Loading the new data in df_update
and the existing data in df_existing
, I have tried two ways of doing this:
-- 1 -- Using pyspark data frames:
I can solve the task with an outer join like
df_new = df_existing\
.withColumnRenamed('ts', 'ts_old')\
.join(df_update, on=all_columns_but_the_timestamp, how='outer')
return df_new\
.withColumn('ts', coalesce(df_new['ts'], df_new['ts_old']))\
.drop('ts_old')
Unfortunately, this requires me to replace the whole table on disk. That's slow and seems to upset OneLake a bit (seeing the updated data in a query takes additional time). Therefore I tried:
-- 2 -- Using delta lake update
By using
df_new = df_update.exceptAll(df_existing.select(all_columns_but_the_timestamp))
df_duplicates = df_ingest.exceptAll(df_new)
I can get the new and the revisited data.
for row in df_duplicates.collect():
table.update(
' AND '.join([f'{k} = "{v}"' for k, v in row.asDict().items()]),
{'ts': lit(new_timestamp).cast(TimestampType())})
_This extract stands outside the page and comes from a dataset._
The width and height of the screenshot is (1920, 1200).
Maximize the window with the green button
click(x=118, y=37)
is a woefully slow way to do the updates. df_new
can just be appended to the table afterwards.
I have looked for
-- 3 -- Delta lake update in bulk
Somehow selecting all affected rows in one go and update the value.
table.update(
some_very_neat_condition,
{'ts': lit(new_timestamp).cast(TimestampType())})
Since I don't have reliable IDs, I don't know how to do that, however.
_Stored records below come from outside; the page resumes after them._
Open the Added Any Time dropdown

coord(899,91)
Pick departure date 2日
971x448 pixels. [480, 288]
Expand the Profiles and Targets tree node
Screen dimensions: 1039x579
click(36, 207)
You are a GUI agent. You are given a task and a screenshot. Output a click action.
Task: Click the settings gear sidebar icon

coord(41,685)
Or is there another option I'm missing?
Q: I have a data set on pretty small Microsoft Fabric capacity (which, if you don't know is basically Azure Synapse, which is basically Apache Spark).
Due to limitations with the data source, I am basically getting a full dump every day. So I need to update a "last seen" time stamp on rows I already know (i.e. identical data), and append the changed ones.
If I understand correctly, you are trying to merge i.e insert or update
use MERGE INTO whenever possible... even traditional databases has the below sql equivalent
from delta.tables import DeltaTable
from pyspark.sql.functions import current_timestamp
delta_table = DeltaTable.forPath(spark, "your tablehere..")
delta_table.alias("existing").merge(
df_update.alias("updates"),
" AND ".join([f"existing.{col} = updates.{col}" for col in all_columns_but_the_timestamp])
).whenMatchedUpdate(set={
"ts": "current_timestamp()"
}).whenNotMatchedInsert(values={
**{col: f"updates.{col}" for col in all_columns_but_the_timestamp},
"ts": "current_timestamp()"
}).execute()